When you convert your LLC into an S Corp, you don’t need to change your business structure to a corporation. You can elect your LLC as an S corp only as a tax designation. This transition only affects how you handle income and how you file and pay taxes. Your business structure can remain the same.
When Should You Switch your LLC to an S Corp
The question of when you convert your LLC to an S Corp has more than one answer. Typically, business owners convert their LLC to an S Corp when their self-employment tax is higher than the taxes they would need to pay as an S Corp. This point varies from business to business, so ensure that you do your homework and determine what point this is for your business.
If you decide to convert your single-member LLC to an S Corp, file an IRS Form 2553. The shareholders and a company officer must sign the form. If you want your conversion effective for the entire tax year, file your form by March 15 of the year you want to take it effect or anytime during the prior tax year.
If you have a new LLC, you can file the IRS Form 2553 within two months and 15 days of when the business starts its first tax year.
Of course, it’s best to consult a tax expert (like myself) when considering and completing this process. You want to ensure your requirements are in order and you don’t miss out on anything. This is where I can help.
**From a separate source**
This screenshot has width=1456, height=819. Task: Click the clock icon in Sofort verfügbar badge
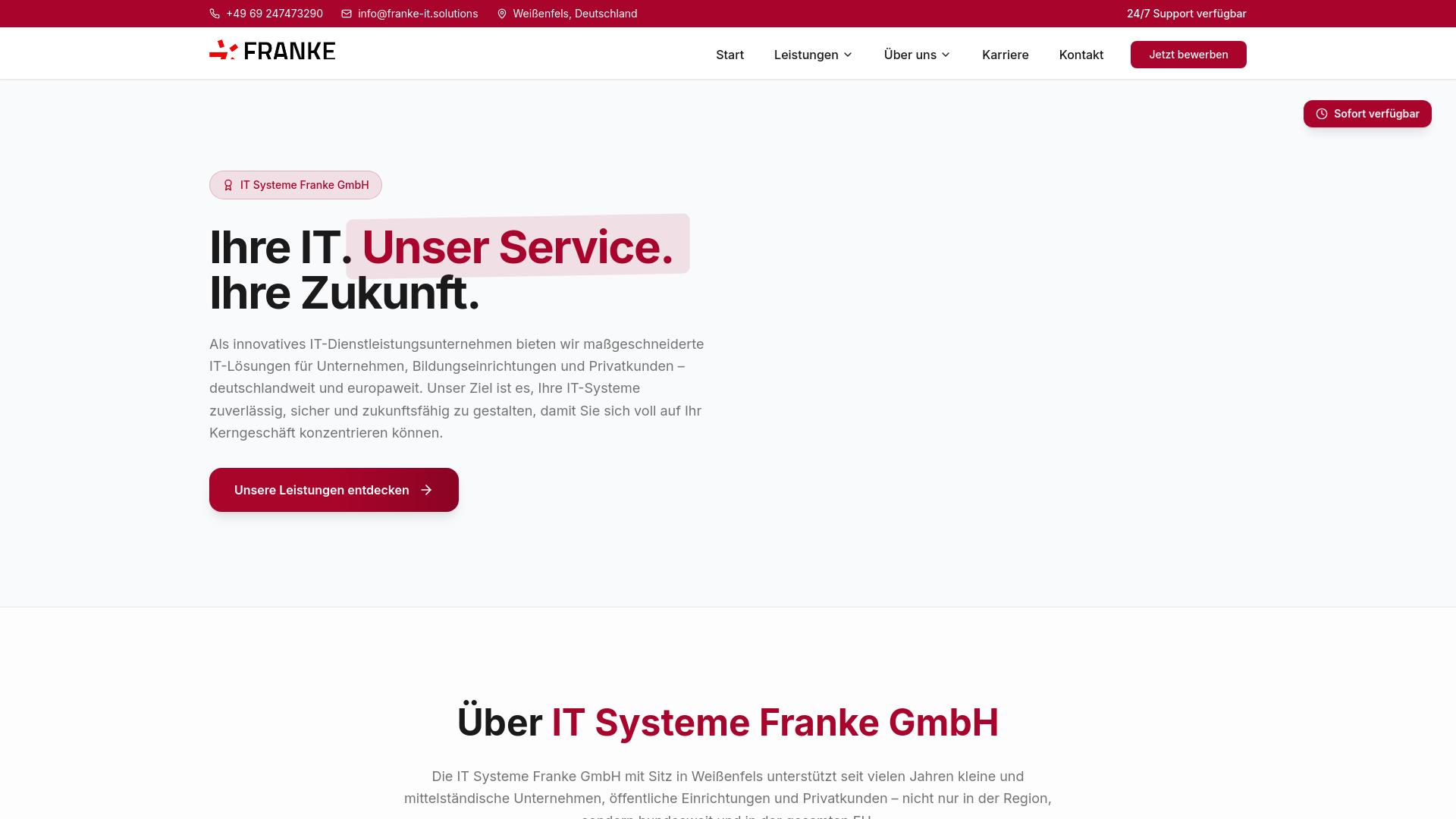point(1323,114)
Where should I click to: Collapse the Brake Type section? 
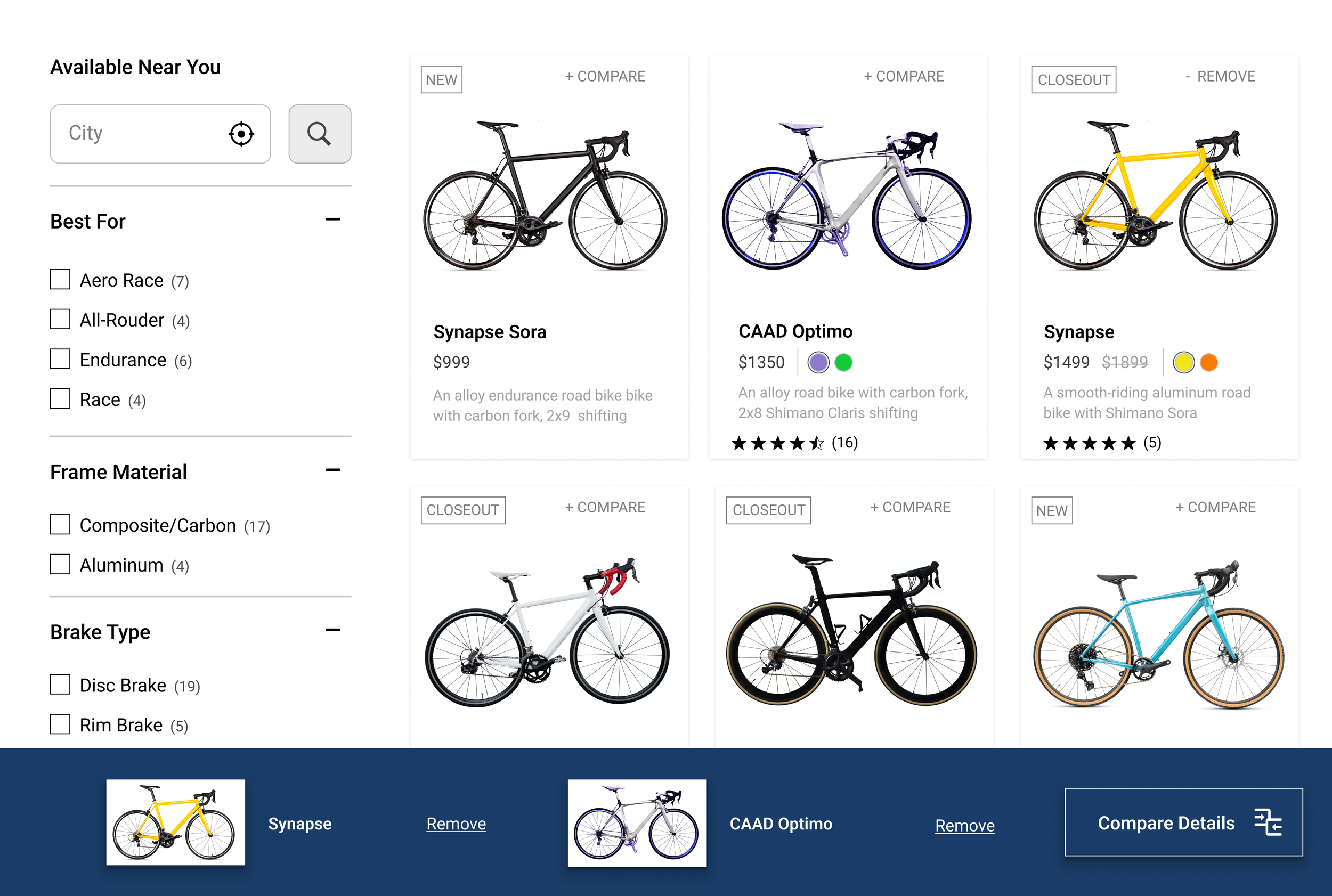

Simply put, converting your LLC to an S Corp is recommended for small businesses. They offer additional tax advantages while providing limited liability protections, both beneficial to you. With an S Corp tax designation, you can gain tax savings without changing your business structure. Even with a growing business, an S Corp is easier to maintain and run than a C Corp. Essentially, you get the best of both worlds when it comes to an S Corp.